Items from a dataset

........

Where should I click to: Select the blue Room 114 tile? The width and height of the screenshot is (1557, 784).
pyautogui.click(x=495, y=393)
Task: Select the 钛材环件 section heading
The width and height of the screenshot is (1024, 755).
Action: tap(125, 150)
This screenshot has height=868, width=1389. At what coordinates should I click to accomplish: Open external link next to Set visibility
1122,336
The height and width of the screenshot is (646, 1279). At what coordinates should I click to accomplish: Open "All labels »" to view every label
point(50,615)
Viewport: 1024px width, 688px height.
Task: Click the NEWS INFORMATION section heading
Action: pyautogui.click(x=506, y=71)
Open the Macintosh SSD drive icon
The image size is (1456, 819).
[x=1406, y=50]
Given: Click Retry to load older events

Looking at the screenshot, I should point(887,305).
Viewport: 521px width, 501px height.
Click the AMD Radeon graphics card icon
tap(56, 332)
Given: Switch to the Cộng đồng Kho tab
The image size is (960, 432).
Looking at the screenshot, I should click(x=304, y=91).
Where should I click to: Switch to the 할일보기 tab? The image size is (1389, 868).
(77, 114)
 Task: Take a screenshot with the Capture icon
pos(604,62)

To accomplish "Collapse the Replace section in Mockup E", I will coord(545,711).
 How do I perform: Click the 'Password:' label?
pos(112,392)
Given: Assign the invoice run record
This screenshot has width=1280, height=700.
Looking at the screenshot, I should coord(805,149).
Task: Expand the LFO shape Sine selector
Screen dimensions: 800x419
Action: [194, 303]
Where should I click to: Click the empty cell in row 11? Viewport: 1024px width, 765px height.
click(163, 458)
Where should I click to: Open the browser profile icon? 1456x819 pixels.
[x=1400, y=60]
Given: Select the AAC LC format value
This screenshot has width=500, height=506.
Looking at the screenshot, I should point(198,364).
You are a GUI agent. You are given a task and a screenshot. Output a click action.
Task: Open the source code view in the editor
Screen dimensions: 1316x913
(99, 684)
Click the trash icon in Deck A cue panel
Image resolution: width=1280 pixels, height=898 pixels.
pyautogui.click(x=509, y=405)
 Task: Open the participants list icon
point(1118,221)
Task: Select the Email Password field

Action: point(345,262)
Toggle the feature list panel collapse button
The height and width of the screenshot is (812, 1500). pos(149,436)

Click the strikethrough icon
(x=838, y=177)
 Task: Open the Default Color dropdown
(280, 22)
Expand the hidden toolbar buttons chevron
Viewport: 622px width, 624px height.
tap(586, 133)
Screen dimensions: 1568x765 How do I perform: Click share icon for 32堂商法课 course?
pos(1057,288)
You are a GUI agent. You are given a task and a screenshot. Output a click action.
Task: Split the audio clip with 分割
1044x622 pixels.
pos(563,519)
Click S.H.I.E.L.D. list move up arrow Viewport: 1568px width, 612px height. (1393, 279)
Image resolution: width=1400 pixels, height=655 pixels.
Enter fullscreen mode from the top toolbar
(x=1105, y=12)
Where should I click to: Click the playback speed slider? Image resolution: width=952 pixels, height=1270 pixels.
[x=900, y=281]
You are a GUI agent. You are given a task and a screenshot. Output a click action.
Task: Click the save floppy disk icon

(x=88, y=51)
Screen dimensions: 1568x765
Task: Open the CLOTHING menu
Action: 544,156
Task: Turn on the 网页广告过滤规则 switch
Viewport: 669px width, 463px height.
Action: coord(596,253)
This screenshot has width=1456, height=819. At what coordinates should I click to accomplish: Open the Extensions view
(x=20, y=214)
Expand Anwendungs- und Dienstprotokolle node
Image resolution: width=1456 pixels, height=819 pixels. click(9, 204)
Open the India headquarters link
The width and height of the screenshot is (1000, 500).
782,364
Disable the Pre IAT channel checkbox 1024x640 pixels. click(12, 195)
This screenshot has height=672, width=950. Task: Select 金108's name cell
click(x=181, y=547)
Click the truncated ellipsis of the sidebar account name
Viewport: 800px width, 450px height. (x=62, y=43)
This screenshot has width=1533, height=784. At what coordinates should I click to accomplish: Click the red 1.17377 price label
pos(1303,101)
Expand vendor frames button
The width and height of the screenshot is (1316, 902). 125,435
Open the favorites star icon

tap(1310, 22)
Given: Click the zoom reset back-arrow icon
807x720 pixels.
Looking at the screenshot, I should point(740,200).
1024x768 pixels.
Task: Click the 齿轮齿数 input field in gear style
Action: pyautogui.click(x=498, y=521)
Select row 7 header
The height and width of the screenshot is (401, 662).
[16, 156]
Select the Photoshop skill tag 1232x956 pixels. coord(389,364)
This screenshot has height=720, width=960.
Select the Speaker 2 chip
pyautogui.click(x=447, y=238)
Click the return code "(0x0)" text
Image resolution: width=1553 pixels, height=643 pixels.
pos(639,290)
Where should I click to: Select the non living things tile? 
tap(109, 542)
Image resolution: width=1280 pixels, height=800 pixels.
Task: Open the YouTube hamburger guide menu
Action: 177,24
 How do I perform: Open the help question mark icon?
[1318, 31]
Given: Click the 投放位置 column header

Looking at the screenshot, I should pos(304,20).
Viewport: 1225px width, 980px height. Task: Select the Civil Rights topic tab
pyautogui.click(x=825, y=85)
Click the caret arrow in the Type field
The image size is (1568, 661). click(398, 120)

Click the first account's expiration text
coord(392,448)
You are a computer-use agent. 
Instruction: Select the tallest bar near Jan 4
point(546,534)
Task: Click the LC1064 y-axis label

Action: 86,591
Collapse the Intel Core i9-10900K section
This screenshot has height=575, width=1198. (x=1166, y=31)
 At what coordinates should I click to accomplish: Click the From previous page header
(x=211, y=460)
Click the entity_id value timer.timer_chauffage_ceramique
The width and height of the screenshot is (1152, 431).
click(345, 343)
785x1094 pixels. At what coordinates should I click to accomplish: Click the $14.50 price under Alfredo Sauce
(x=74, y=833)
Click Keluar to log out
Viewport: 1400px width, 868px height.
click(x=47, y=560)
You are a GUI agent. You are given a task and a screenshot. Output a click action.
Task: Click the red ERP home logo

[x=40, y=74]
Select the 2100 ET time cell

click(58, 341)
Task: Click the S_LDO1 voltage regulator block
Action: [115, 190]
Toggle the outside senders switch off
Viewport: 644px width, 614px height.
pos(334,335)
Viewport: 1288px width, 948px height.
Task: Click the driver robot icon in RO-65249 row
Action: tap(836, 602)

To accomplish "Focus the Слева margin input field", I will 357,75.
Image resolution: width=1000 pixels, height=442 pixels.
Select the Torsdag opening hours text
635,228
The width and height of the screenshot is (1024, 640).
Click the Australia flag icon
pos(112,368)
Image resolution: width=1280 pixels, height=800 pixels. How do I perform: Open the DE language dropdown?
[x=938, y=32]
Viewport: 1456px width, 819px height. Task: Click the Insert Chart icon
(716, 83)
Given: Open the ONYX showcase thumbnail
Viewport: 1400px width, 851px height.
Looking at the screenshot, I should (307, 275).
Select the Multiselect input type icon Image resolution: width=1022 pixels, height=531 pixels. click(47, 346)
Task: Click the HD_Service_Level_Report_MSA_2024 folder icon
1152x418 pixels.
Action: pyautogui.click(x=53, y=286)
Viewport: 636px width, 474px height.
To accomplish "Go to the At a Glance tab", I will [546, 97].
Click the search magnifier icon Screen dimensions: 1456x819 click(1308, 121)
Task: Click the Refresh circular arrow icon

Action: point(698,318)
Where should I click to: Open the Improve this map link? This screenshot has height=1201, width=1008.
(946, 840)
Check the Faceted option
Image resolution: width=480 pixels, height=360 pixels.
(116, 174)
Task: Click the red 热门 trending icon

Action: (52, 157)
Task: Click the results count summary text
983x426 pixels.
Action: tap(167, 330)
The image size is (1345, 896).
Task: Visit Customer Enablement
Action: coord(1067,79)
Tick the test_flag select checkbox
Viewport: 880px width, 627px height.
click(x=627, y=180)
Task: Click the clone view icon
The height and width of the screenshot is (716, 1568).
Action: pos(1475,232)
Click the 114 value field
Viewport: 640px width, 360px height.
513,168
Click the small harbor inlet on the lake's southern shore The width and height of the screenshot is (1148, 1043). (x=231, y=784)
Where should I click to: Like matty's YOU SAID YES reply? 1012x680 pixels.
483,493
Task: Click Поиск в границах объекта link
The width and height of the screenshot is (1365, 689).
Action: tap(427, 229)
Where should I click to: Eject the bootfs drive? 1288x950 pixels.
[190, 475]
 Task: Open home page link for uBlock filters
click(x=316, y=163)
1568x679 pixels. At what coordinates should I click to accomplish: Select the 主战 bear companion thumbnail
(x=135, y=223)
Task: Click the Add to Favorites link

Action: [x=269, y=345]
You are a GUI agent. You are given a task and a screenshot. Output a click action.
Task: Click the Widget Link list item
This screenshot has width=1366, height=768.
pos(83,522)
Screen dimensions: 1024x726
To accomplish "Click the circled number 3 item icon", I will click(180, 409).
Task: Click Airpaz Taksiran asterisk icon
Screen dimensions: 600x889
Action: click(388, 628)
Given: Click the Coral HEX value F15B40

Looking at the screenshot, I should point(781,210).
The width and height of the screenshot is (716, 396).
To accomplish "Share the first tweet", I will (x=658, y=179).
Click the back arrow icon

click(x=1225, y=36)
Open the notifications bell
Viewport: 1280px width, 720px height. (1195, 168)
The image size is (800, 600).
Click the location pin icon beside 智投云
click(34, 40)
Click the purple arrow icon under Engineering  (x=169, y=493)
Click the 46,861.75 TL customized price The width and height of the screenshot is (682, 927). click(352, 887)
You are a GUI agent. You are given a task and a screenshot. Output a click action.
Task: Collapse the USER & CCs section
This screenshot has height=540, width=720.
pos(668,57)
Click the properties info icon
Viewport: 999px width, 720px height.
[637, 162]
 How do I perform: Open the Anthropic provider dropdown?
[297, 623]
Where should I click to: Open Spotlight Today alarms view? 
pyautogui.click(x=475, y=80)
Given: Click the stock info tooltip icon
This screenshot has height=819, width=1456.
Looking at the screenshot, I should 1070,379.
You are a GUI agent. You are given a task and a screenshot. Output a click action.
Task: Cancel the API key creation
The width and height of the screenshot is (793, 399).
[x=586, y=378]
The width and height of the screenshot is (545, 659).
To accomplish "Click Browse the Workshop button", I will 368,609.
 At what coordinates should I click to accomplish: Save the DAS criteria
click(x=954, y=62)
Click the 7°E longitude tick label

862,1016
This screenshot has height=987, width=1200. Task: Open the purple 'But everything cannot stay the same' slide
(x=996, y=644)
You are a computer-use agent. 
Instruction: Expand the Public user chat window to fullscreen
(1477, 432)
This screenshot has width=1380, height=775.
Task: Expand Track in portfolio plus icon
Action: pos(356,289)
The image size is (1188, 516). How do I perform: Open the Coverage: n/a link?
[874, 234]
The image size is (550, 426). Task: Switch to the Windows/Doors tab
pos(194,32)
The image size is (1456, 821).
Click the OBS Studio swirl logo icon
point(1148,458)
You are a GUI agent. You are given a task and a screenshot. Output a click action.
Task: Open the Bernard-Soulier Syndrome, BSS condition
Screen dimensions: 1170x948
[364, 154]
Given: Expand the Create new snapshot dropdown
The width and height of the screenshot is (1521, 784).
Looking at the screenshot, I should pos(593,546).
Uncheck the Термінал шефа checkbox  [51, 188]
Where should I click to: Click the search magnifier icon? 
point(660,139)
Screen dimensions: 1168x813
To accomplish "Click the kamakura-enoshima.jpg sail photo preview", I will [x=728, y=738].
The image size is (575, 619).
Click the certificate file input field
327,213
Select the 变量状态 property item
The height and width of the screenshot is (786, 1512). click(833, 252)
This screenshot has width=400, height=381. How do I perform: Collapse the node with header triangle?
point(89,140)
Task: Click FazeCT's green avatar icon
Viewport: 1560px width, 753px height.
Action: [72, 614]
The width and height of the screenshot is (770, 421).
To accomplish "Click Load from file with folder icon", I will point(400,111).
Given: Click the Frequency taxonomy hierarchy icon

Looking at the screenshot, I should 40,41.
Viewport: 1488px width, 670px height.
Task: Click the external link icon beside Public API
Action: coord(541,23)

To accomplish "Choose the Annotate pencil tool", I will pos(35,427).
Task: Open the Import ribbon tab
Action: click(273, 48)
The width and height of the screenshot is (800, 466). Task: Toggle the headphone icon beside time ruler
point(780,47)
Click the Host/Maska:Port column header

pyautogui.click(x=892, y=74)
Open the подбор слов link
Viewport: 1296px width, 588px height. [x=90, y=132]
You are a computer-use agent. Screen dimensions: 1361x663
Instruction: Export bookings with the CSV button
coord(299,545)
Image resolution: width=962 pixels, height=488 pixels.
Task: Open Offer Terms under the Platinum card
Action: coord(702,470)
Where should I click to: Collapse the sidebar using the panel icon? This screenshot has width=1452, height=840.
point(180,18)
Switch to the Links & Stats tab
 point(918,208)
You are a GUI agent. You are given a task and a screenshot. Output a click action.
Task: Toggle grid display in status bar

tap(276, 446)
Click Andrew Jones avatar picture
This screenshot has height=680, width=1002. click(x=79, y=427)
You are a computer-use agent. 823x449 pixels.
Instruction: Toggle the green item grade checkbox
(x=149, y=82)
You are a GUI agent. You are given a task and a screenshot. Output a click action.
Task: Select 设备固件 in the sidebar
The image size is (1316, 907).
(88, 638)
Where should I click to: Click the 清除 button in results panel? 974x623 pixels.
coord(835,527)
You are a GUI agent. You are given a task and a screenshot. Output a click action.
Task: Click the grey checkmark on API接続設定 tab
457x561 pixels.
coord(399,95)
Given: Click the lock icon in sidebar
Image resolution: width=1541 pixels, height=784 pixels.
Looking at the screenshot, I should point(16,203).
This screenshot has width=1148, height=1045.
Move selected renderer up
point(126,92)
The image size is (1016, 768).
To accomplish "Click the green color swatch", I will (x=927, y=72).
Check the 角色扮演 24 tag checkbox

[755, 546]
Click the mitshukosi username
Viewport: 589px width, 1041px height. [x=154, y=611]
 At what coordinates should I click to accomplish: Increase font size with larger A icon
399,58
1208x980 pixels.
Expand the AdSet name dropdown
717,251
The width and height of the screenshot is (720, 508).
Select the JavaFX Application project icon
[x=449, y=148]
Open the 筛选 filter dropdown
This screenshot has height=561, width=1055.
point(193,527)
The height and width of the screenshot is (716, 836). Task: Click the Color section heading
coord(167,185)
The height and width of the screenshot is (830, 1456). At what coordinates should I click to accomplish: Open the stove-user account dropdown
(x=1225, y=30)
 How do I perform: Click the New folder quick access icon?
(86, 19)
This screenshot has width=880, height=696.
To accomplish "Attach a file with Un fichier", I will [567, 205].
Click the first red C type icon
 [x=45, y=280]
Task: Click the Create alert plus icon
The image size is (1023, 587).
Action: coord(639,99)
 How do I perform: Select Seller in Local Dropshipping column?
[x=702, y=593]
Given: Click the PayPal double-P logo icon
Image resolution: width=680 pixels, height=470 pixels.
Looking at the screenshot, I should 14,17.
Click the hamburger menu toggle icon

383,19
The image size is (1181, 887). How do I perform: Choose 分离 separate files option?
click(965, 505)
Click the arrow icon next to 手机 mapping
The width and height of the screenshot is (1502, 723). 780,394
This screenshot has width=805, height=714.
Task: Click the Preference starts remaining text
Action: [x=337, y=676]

........

• **Direction**: Put the rows into a Markdown table with the columns Index and Entry, starting at the line containing "Select the 变量状态 property item" and ending after the line containing "Action: [72, 614]". Leave out any blank lines.

• **Solved problem**:
| Index | Entry |
|---|---|
| 1 | Select the 变量状态 property item |
| 2 | The height and width of the screenshot is (786, 1512). click(833, 252) |
| 3 | This screenshot has width=400, height=381. How do I perform: Collapse the node with header triangle? |
| 4 | point(89,140) |
| 5 | Task: Click FazeCT's green avatar icon |
| 6 | Viewport: 1560px width, 753px height. |
| 7 | Action: [72, 614] |